Supplied material:
• • •
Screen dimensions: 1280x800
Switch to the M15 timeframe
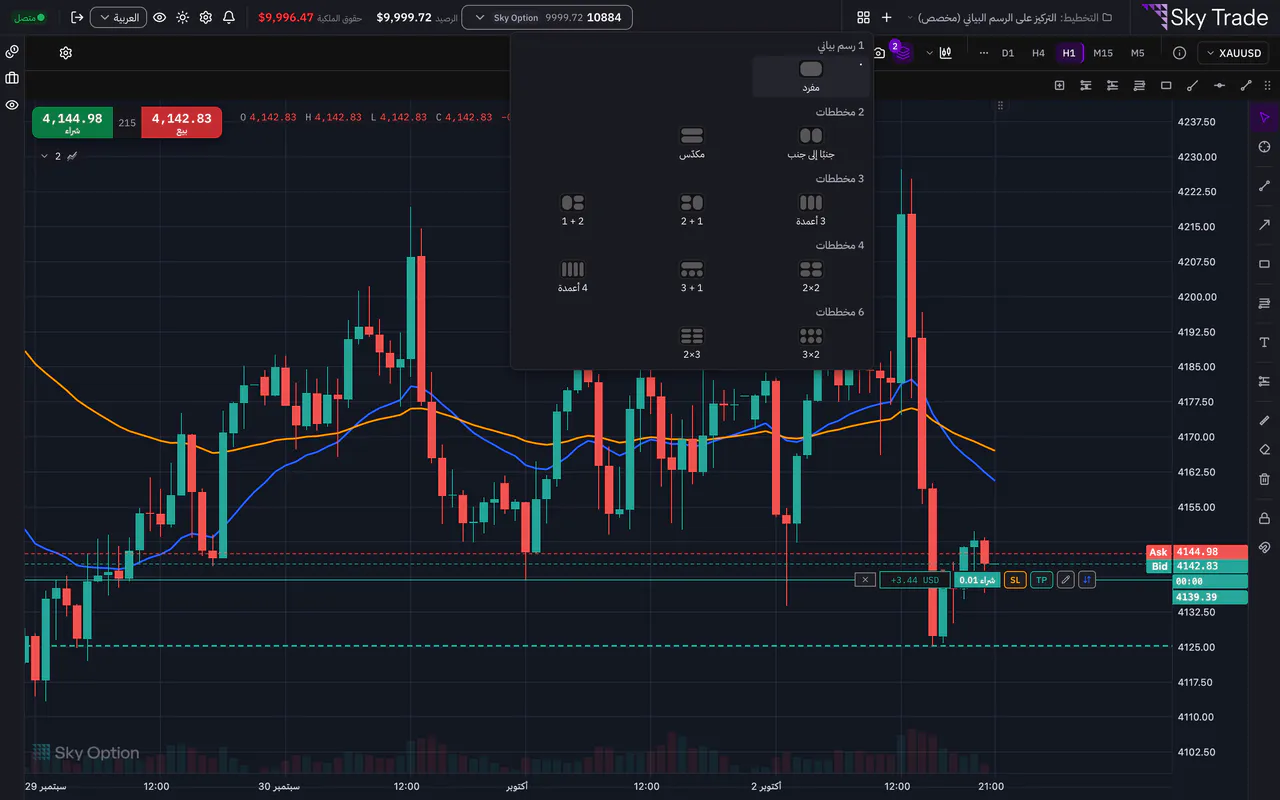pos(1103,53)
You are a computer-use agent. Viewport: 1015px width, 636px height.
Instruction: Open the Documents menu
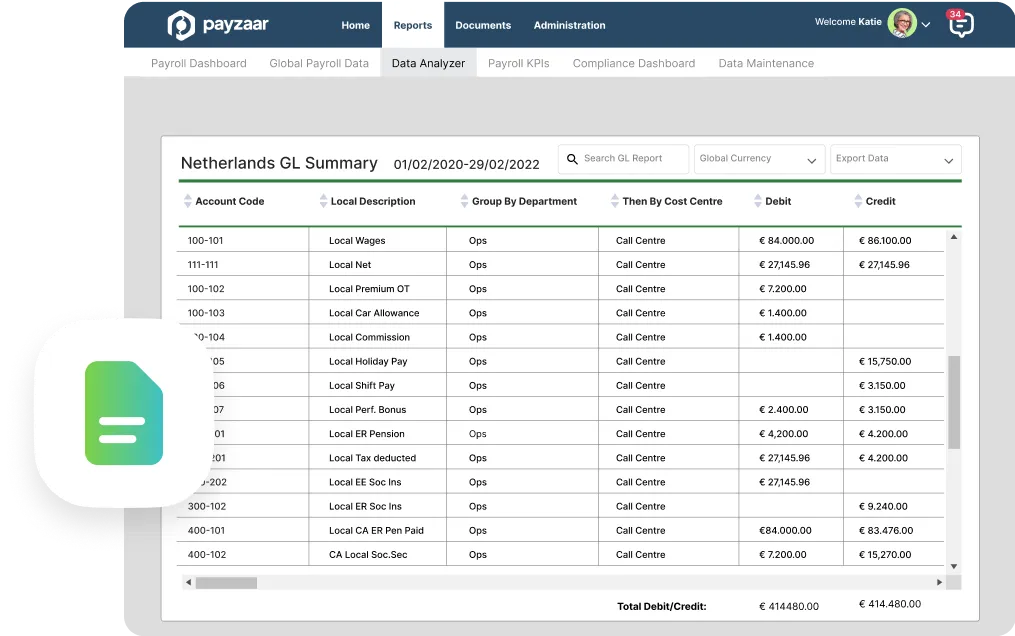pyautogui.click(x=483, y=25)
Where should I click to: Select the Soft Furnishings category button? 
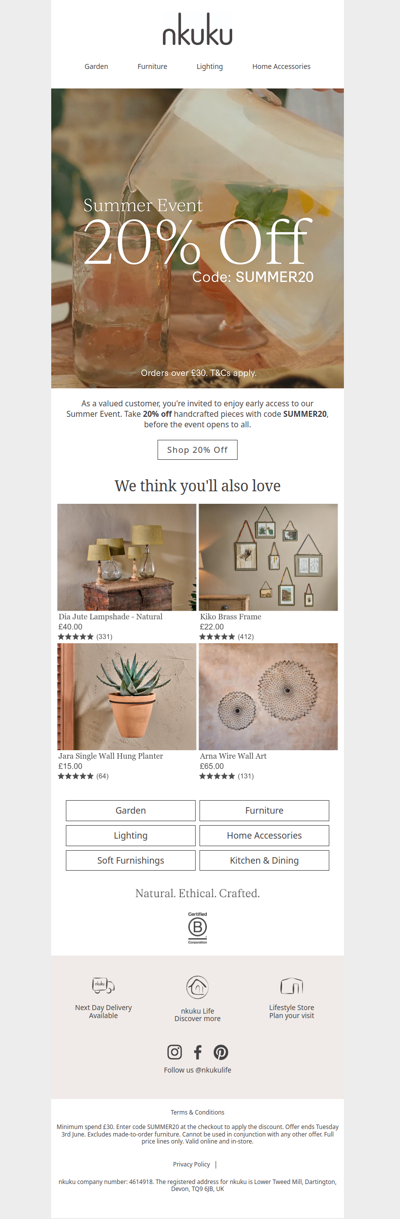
• • •
Work request: From the first line above to the last, reproduce the records exactly but without the pictures.

Solution below:
Screen dimensions: 1280x800
Switch to the M15 timeframe
pos(1103,53)
You are a computer-use agent. Viewport: 1015px width, 636px height.
Instruction: Open the Documents menu
pyautogui.click(x=483, y=25)
Where should I click to: Select the Soft Furnishings category button? 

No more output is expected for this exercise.